本日は、1つの事例として、東京地方裁判所判決令和2年9月15日、をご紹介いたします(なお、一部を省略した、概要のご紹介となります。)。

1 事案の概要

原告は、インターネット、携帯情報端末機を活用した広告代理店業等を営む株式会社の代表取締役であるところ、被告は当該会社の従業員として勤務していた者である。

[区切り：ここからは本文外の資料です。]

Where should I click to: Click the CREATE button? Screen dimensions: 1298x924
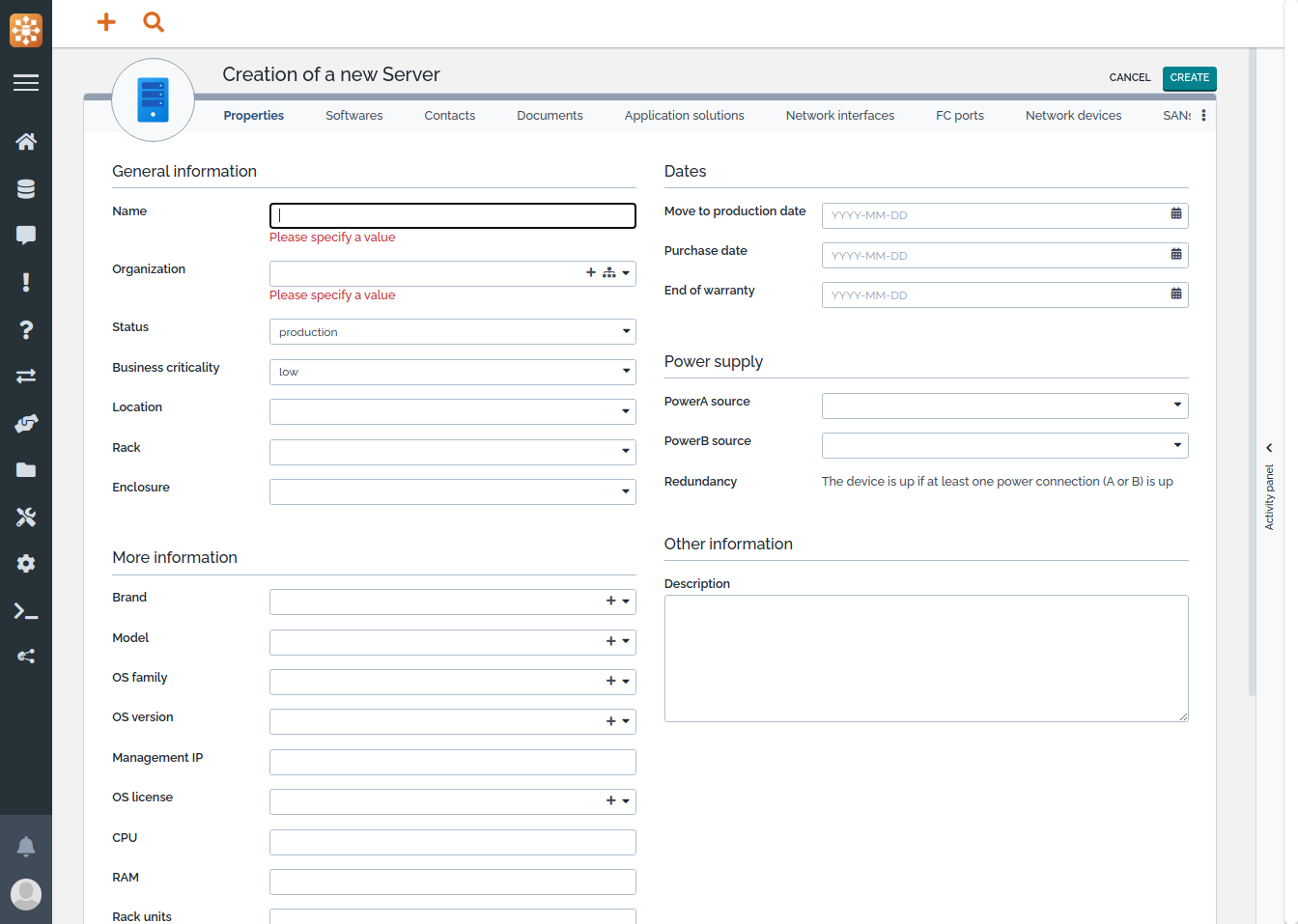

被告が、自身のツイッター(現X)において、原告の会社に関して、架空請求とワンクリック詐欺を行っている会社である等という事実等を摘示した。これに対して、原告は、名誉毀損を理由として、被告に対して不法行為に基づく損害賠償請求を行った。

2 裁判所の判断

裁判所は、大要、以下の通り判断しました。

①一般読者の普通の注意と読み方を基準とすると、被告による各投稿は、原告らが架空請求とワンクリック詐欺を行っている事実を摘示するものと認められ、これを読んだ読者に原告らがこれらの犯罪行為をしているとの印象を与えるものであるから、原告らの社会的評価を低下させるものと認められる。

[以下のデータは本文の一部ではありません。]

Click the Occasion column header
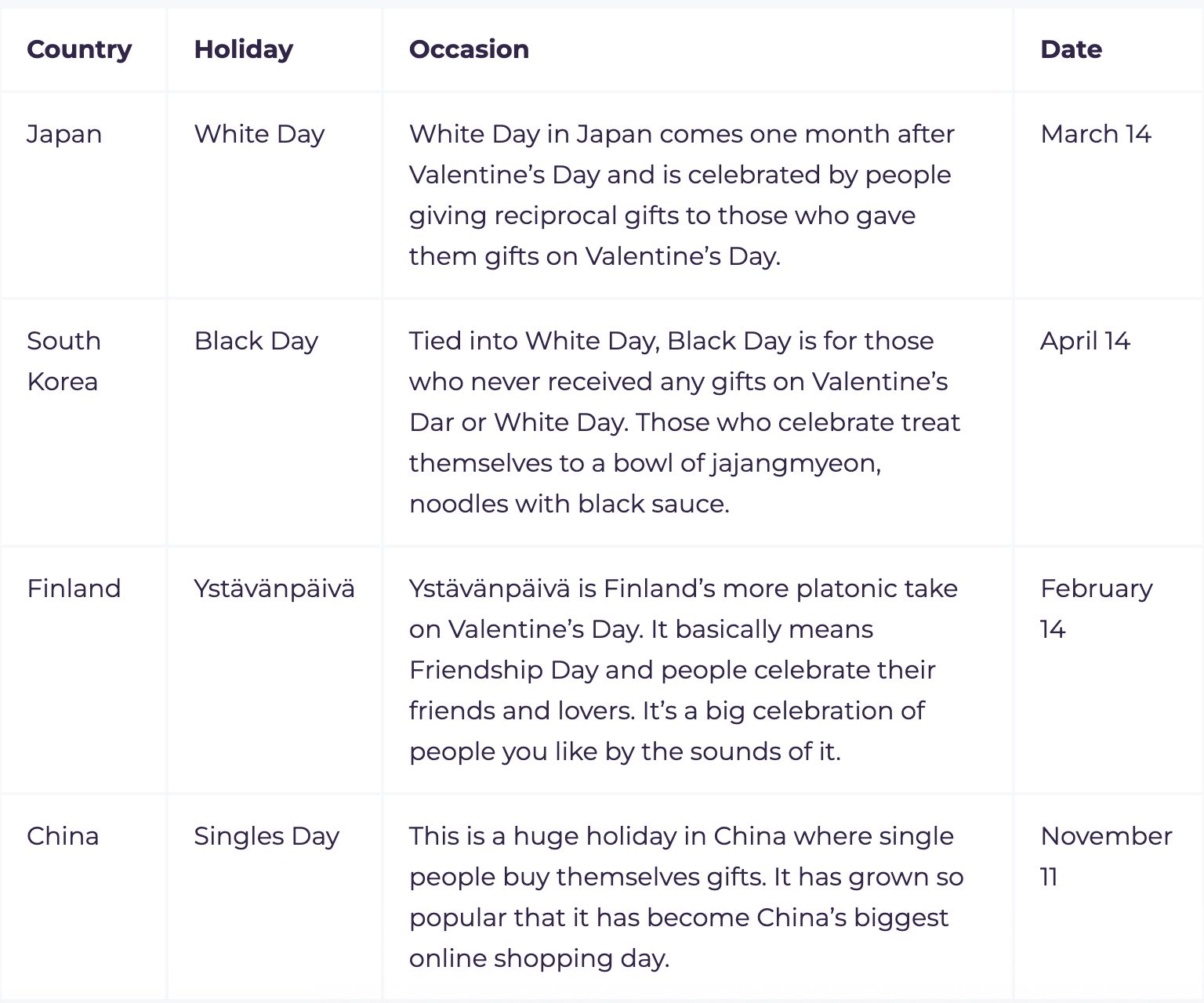 (x=469, y=49)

②被告は、本件行為を原告らに対する個人的な憤りにより感情的になって行ったものであると述べており、もっぱら公益を図る目的で本件行為をしたものではないことを認めていることからすれば、本件行為について違法性は阻却されないというべきである。

3 インターネットの利用には十分ご注意ください

投稿した人物にとっては、単なる意趣返し、あるいは大したことない内容であり単なる感想に過ぎないというものであっても、客観的に見ると当人の社会的評価を下げるものである場合には名誉毀損に該当する表現となってしまいます。

仮に、自分が勤務する会社等の問題行動を何とか是正しようと考えたとしても、それを安易にSNS等に投稿してしまうと、会社に対する名誉毀損などに該当する可能性がありますので十分注意が必要です。

まずは感情的になることなく、冷静に投稿内容の可否を判断することが重要です。